▶ [WORK ORDER]: Look below for the line containing "The height and width of the screenshot is (591, 1170)." and the line containing "Image resolution: width=1024 pixels, height=741"; repeat exactly those two lines and all lines between them, and nothing else.

Collected data entries
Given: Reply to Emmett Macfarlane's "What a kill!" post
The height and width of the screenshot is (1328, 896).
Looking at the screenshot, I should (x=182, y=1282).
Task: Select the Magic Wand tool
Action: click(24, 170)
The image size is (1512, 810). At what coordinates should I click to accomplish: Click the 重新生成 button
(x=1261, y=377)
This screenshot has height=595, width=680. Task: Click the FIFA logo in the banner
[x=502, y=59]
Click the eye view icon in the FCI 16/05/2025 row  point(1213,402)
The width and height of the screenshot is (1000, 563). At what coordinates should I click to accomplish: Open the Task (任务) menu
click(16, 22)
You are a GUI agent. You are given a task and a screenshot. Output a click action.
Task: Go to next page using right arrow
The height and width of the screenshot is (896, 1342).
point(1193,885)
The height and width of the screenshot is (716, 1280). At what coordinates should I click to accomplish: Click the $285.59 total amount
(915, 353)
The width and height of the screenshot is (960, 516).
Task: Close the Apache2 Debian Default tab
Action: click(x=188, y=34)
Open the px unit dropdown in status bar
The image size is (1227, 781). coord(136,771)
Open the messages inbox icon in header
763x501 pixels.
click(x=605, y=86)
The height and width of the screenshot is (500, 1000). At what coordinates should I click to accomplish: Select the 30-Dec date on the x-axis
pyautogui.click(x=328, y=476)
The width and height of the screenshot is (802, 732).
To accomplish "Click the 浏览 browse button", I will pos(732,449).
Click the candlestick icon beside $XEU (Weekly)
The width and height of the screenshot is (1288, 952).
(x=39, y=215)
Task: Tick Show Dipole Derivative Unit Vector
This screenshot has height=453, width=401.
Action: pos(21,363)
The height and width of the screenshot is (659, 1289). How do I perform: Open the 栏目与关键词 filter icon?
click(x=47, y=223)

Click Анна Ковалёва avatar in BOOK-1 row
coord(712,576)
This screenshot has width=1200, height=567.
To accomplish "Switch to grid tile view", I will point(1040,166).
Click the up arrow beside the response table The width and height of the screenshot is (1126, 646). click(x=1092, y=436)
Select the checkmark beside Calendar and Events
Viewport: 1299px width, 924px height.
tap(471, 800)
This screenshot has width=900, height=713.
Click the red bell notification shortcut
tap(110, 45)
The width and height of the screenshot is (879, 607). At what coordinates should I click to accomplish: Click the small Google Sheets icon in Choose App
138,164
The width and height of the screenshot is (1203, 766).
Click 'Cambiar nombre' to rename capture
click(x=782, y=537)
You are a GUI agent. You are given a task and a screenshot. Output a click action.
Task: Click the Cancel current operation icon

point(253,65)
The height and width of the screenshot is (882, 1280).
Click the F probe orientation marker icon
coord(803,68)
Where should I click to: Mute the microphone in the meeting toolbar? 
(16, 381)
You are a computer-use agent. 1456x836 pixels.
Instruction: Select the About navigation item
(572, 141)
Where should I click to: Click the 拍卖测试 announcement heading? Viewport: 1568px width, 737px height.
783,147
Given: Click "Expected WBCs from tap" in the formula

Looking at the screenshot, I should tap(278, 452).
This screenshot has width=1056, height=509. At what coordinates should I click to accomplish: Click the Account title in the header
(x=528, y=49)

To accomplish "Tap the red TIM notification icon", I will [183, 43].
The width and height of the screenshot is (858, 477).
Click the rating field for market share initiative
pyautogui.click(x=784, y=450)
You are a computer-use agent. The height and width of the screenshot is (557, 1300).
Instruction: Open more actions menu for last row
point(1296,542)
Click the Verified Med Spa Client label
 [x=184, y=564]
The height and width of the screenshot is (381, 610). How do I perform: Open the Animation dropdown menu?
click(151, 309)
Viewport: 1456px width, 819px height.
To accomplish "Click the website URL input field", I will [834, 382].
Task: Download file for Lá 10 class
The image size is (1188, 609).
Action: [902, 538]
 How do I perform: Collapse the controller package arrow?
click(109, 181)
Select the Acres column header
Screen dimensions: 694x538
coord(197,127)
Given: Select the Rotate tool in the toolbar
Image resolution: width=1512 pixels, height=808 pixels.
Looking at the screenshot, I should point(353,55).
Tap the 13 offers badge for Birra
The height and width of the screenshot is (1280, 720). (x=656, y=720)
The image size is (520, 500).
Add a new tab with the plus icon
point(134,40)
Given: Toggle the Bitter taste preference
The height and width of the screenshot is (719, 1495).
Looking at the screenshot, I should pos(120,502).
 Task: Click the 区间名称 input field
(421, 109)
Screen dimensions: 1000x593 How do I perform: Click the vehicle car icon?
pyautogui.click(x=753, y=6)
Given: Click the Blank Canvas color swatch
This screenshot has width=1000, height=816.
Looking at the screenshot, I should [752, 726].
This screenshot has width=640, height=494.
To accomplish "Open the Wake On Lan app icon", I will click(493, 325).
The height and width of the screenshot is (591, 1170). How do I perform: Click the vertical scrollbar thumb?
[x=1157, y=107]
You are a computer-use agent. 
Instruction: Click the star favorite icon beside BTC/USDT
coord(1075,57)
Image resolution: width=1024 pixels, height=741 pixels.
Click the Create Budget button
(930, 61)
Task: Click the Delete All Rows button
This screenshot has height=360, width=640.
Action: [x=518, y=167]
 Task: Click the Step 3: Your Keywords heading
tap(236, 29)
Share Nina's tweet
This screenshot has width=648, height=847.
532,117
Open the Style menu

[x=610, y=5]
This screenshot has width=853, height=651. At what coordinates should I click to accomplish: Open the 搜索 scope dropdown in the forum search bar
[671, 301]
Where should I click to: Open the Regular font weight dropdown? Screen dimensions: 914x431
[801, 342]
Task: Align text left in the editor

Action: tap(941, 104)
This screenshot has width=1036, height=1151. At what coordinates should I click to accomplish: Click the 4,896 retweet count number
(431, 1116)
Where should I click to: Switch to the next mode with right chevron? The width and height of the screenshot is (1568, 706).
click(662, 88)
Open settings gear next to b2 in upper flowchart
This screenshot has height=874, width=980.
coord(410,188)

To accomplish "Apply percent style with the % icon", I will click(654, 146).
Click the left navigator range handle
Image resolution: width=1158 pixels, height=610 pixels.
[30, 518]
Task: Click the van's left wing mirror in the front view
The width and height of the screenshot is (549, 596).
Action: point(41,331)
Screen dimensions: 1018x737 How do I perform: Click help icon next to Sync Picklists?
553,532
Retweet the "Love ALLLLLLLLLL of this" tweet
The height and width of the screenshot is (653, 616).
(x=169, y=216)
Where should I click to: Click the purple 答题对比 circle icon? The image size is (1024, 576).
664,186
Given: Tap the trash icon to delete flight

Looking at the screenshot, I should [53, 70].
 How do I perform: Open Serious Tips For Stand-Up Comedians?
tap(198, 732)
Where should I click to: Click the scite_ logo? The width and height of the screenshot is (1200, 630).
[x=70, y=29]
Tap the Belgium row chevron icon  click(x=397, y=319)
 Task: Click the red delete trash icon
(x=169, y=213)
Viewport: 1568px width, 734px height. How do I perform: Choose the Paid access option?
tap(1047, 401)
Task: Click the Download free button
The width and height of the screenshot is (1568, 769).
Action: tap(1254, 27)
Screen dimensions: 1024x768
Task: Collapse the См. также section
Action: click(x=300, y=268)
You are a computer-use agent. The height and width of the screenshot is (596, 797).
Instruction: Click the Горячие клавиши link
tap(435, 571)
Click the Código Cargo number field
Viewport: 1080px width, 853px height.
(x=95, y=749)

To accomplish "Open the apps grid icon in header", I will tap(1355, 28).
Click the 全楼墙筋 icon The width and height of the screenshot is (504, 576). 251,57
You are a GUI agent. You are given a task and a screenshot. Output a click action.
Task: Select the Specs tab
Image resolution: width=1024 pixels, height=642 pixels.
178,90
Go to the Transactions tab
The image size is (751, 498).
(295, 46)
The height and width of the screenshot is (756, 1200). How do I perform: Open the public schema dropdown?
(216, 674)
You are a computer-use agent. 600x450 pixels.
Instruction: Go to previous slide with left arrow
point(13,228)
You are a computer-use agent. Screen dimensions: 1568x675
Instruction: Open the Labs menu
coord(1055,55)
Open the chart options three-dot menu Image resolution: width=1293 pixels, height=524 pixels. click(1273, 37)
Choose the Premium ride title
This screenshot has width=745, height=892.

▶ [YOUR SOLUTION]:
The height and width of the screenshot is (591, 1170). How do I perform: Click the vertical scrollbar thumb?
[x=1157, y=107]
You are a computer-use agent. 
Instruction: Click the star favorite icon beside BTC/USDT
coord(1075,57)
Image resolution: width=1024 pixels, height=741 pixels.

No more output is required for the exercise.